Anastasia Rousseau
L’écriture qui guérit. Traumatismes psychiques et traumatismes de guerre.
En tant que biographe, j’ai souvent été témoin de récits marqués par des ruptures, des blessures, des silences, autant d’expériences traumatiques. Ces histoires, confiées avec pudeur ou urgence, disent à quel point le récit de soi est un acte de survie, de lien, ancré dans le monde des vivants, face au traumatisme qui surgit et gèle la pensée.
« Le traumatisme psychique engendre une inhibition de la pensée… »
Psychologue clinicienne, Nayla Chidiac a travaillé auprès de personnes confrontées à des traumatismes. Elle analyse le pouvoir des mots dans des contextes extrêmes, notamment ceux des survivants de guerres, de violences ou de catastrophes : « L’un des désastres majeurs de la guerre est la destruction de la pensée. La pensée est trouée, gelée, parasitée… »

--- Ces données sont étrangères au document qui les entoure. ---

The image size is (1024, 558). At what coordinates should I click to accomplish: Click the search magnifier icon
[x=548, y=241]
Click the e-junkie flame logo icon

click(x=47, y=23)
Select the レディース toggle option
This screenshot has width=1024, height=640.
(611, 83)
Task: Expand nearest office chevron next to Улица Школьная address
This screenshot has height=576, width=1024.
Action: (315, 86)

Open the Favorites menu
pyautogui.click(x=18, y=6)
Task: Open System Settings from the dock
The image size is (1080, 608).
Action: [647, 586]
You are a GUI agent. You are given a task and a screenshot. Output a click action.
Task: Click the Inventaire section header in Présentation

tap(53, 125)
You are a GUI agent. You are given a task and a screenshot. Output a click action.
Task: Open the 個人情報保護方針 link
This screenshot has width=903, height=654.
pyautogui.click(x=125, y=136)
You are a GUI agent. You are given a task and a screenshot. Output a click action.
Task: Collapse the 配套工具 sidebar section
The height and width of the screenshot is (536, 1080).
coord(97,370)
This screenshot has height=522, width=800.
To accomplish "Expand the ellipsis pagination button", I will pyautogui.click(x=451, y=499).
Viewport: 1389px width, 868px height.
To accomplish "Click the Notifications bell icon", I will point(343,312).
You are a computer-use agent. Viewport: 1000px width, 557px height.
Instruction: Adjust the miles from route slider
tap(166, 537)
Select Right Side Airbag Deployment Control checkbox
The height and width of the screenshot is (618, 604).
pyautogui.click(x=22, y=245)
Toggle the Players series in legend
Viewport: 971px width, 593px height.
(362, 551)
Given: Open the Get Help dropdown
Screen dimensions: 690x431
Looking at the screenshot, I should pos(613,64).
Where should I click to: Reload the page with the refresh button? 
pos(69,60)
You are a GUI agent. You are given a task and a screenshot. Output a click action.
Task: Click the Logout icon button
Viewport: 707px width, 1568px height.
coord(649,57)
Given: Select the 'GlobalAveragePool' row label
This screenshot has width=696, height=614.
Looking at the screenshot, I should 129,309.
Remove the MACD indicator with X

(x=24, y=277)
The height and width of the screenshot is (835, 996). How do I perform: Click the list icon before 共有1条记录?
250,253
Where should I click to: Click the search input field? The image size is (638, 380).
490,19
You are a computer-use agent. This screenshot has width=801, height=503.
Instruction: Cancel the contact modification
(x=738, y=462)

Son livre, L’écriture qui guérit. Traumatismes de guerre et littérature éclaire ce que le récit de soi peut apporter face aux douleurs muettes, indicibles, qui emprisonnent dans le silence. « Mais peut-on écrire ce que l’on vit lorsqu’il s’agit de l’indicible ? »
« L’écriture favorise une reconstruction psychique ».
Pour Jean Paul Sartre : « L’écriture est un acte de thérapie ». Pour Hemingway, elle est « un acte de courage ». Pour Nayla Chidiac, « Écrire protège la pensée. ».
Il s’agit de rétablir un ordre, une structure, une temporalité dans la pensée gelée, se réapproprier ce que le traumatisme a fait voler en éclat. Elle soulève « la difficulté à penser lorsque la mort rôde… »,
Le traumatisme est une fracture spatio-temporelle, les destructions sont aussi « des destructions du lien… ». Sans retrouver la personne que l’on était avant le traumatisme, il s’agit de revenir à la vie, d’être davantage qu’un survivant car « c’est du côté de la pulsion de vie que se trouve l’objectif de lier, de renouer, de retisser ».
« Ce qu’on ne peut pas dire, il ne faut surtout pas le taire, mais l’écrire. » Jacques Derrida
Ce pouvoir de mise en récit, nous le retrouvons aussi dans le travail biographique. Lorsqu’une personne confie son histoire à un biographe, elle engage un processus de subjectivation : ce n’est plus seulement ce qui est arrivé, mais ce que j’en dis, ce que j’en fais. L’écriture d’une vie, même ordinaire, peut ainsi avoir des effets structurants, voire réparateurs.
Ce lien entre écriture, mémoire et réparation psychique ouvre un espace fécond entre biographie et psychologie clinique. Parce qu’il donne forme à l’expérience, l’écrit peut devenir un point d’appui, une trace, un acte de reconnaissance, et parfois, de résilience.
Sans se substituer au travail thérapeutique indispensable dans le cadre de traumatismes, l’écriture, dans certaines conditions, peut être un soin. Néanmoins, Le biographe ne peut pas se substituer aux soignants. Si vous éprouvez des difficultés, des professionnels peuvent vous aider.